— Start of SUPPLIED MATERIAL —
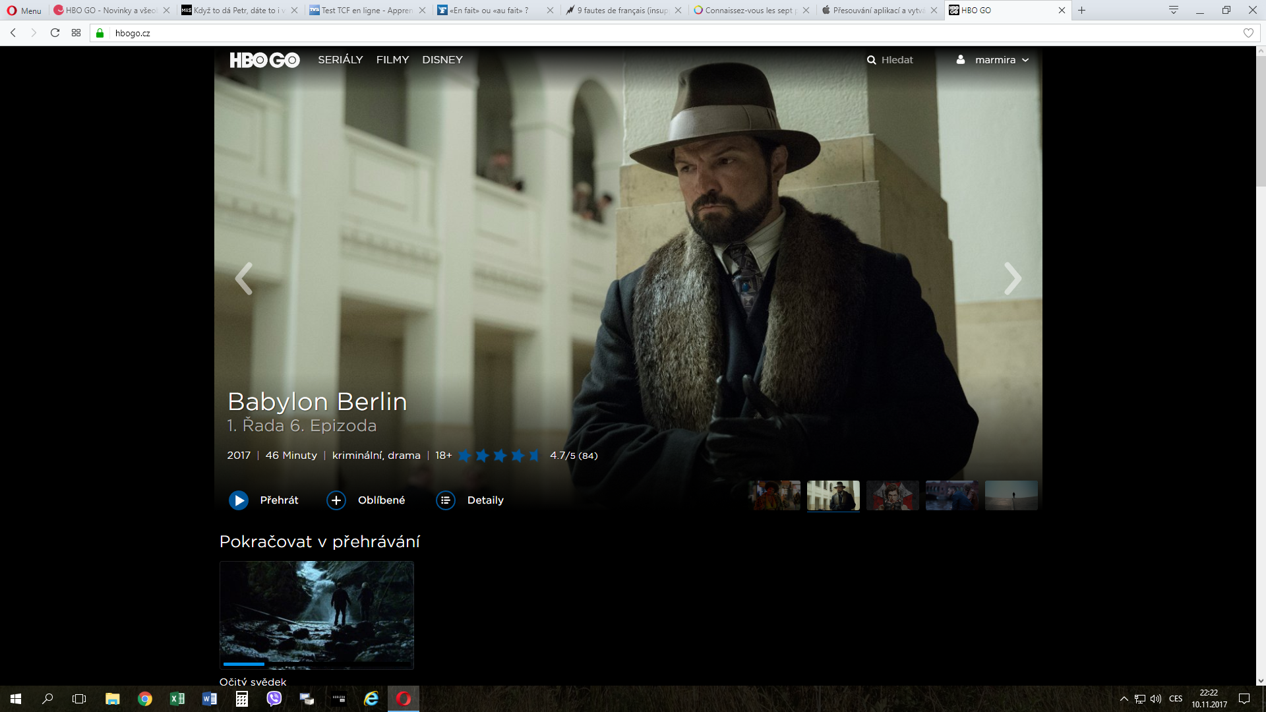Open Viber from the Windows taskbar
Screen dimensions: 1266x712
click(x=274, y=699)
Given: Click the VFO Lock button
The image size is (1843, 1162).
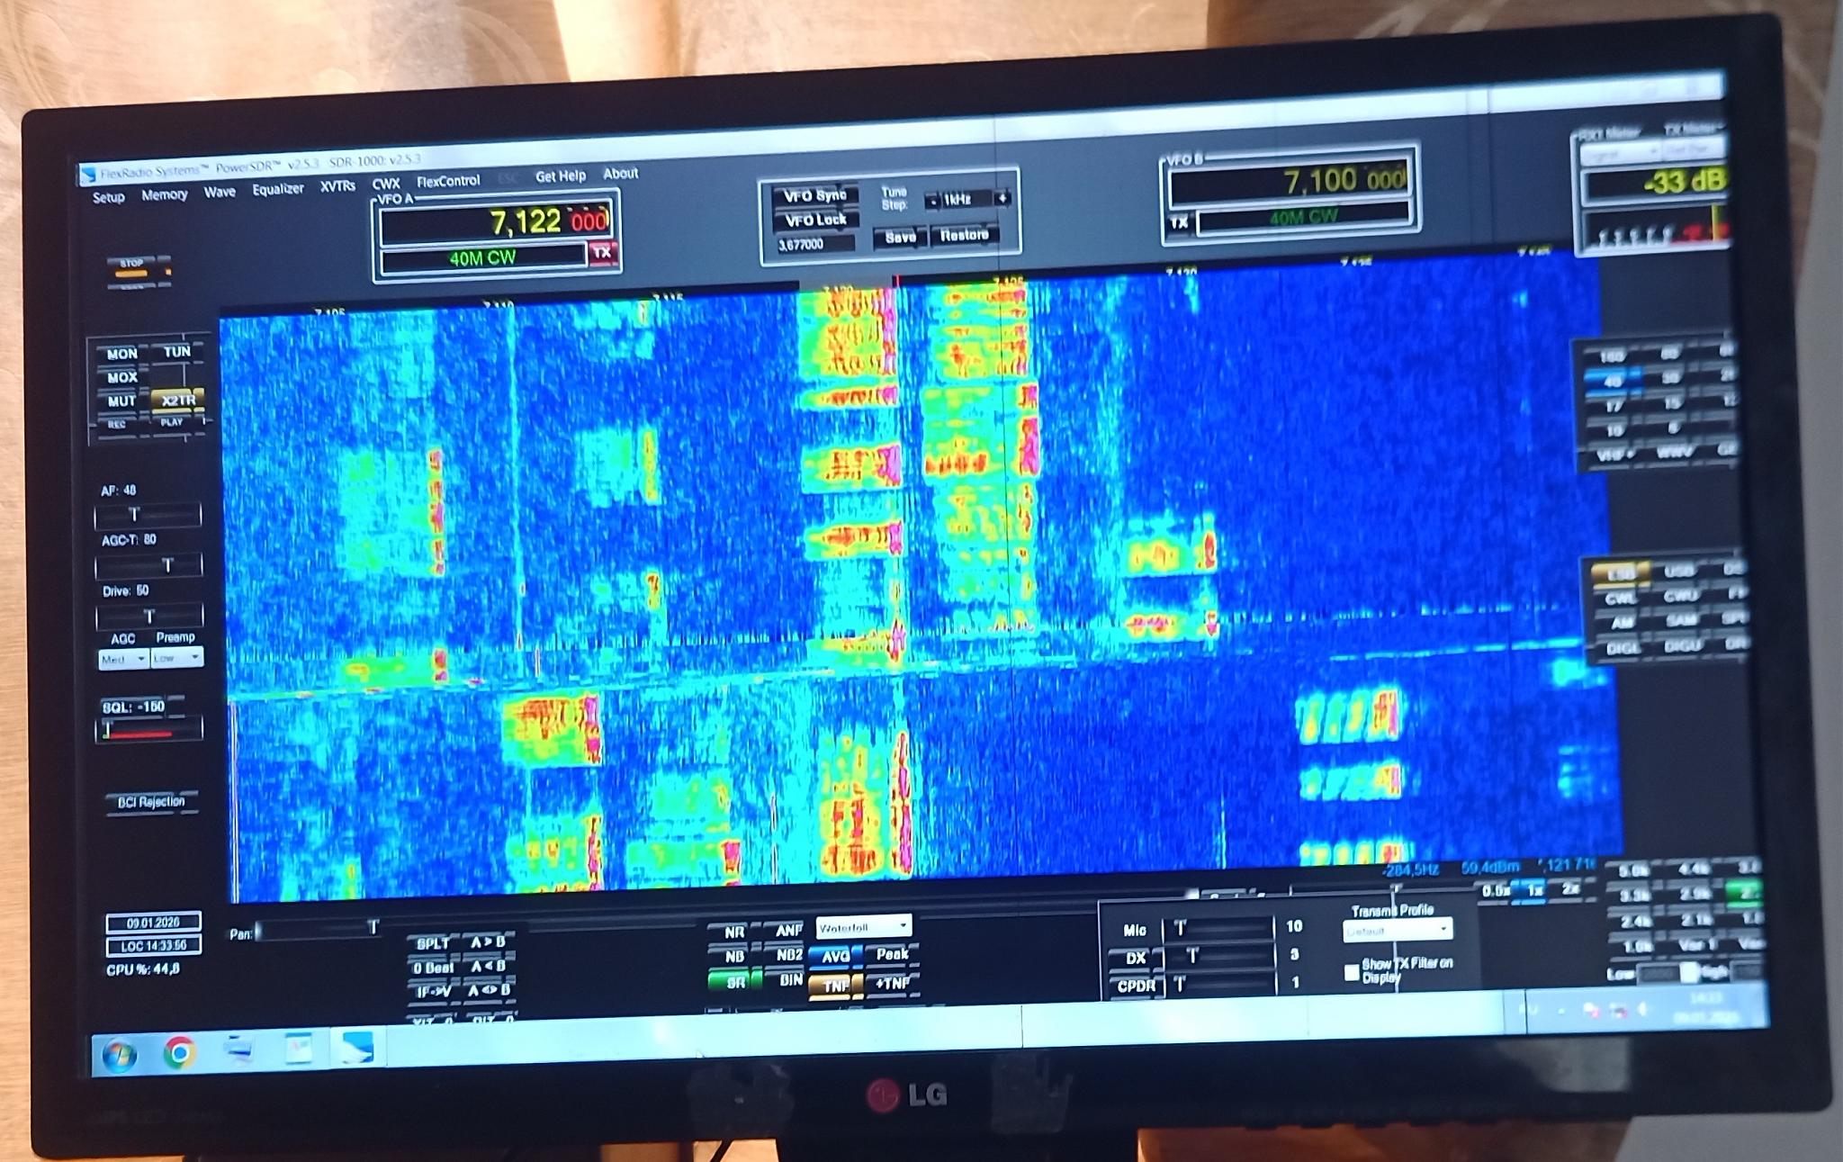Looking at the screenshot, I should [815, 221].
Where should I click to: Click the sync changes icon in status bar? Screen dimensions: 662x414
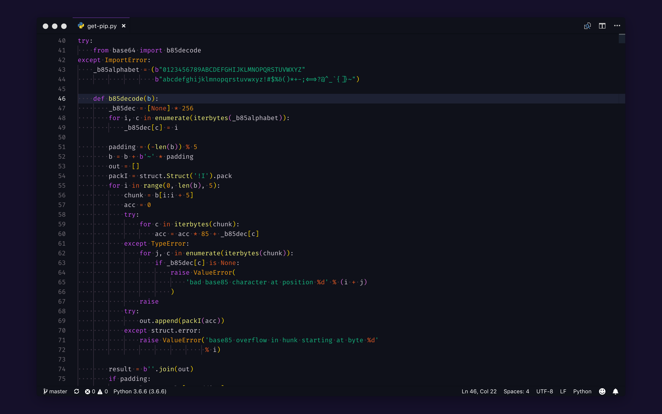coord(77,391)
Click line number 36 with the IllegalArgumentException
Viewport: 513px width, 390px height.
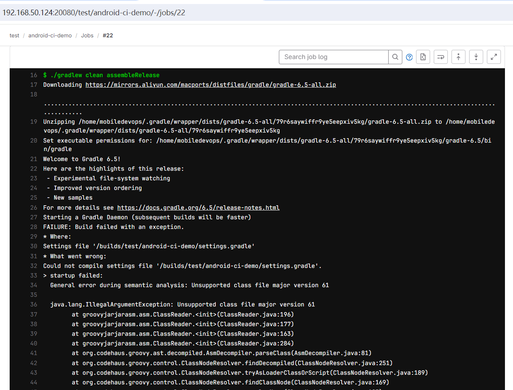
— End of SUPPLIED MATERIAL —
— Start of SUPPLIED MATERIAL —
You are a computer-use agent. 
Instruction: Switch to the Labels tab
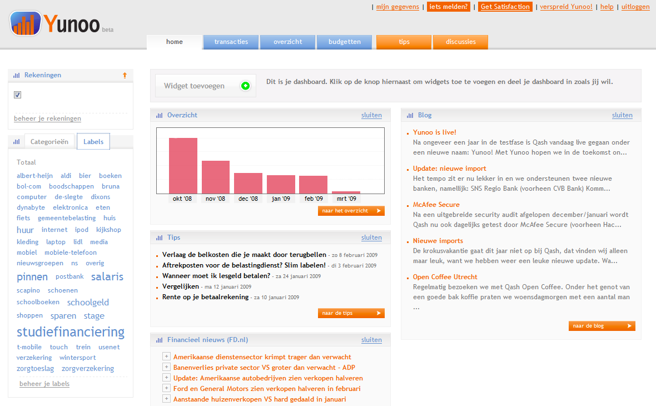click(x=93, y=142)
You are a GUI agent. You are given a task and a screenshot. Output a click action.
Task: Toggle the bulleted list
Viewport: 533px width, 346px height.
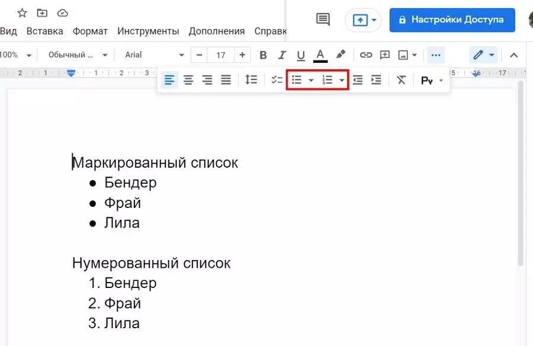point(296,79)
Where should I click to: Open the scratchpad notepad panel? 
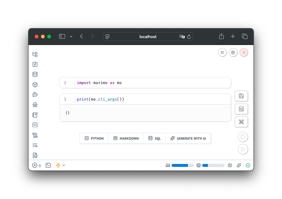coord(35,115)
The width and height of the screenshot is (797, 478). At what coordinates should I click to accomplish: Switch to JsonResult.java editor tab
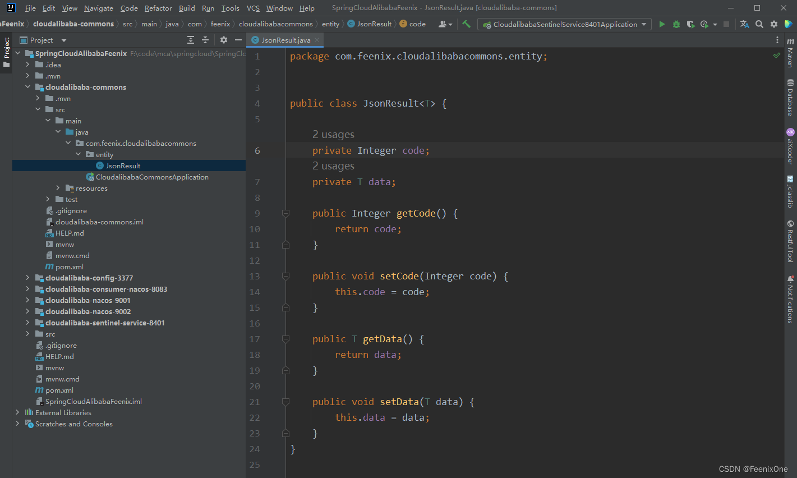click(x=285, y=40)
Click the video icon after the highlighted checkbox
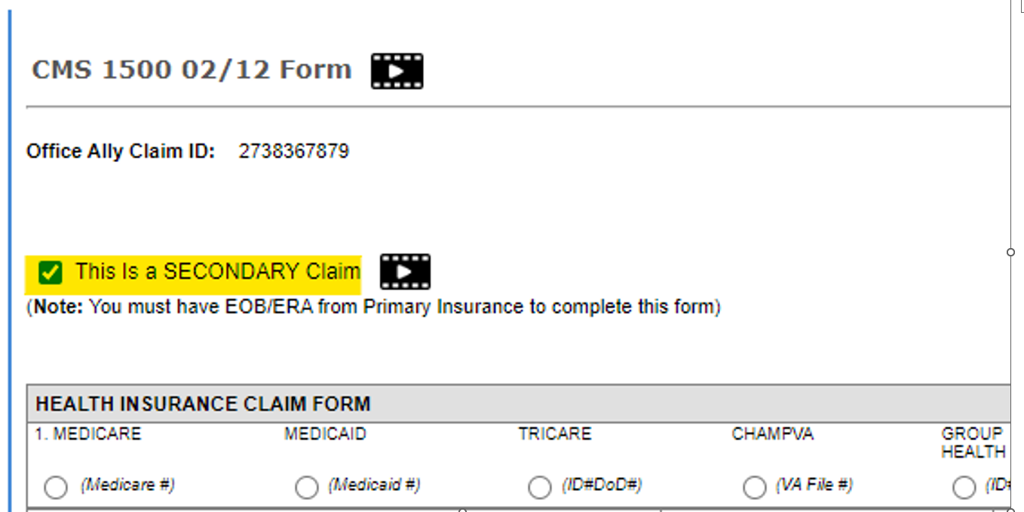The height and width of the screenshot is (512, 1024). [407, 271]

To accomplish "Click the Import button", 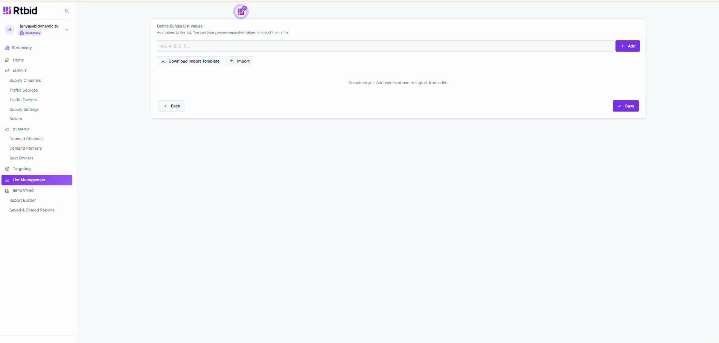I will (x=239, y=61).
— End of SUPPLIED MATERIAL —
— Start of SUPPLIED MATERIAL —
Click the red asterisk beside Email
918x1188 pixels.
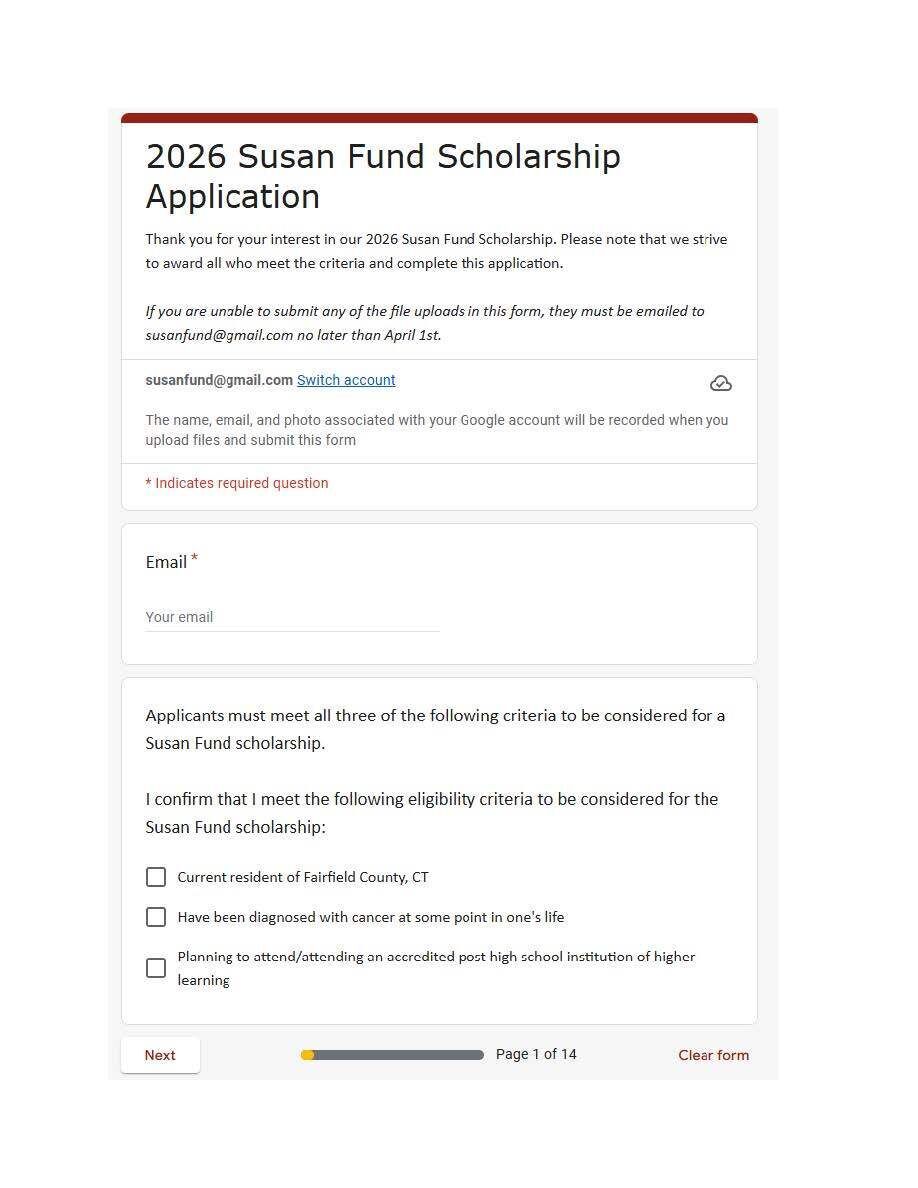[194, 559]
— End of SUPPLIED MATERIAL —
• EXERCISE: Please pull out each line from the entries above that contains the word "Switch".

• TASK ANSWER:
Instruction: Switch to the Labels tab
The width and height of the screenshot is (797, 478). At what coordinates should I click to accomplish: Switch to JsonResult.java editor tab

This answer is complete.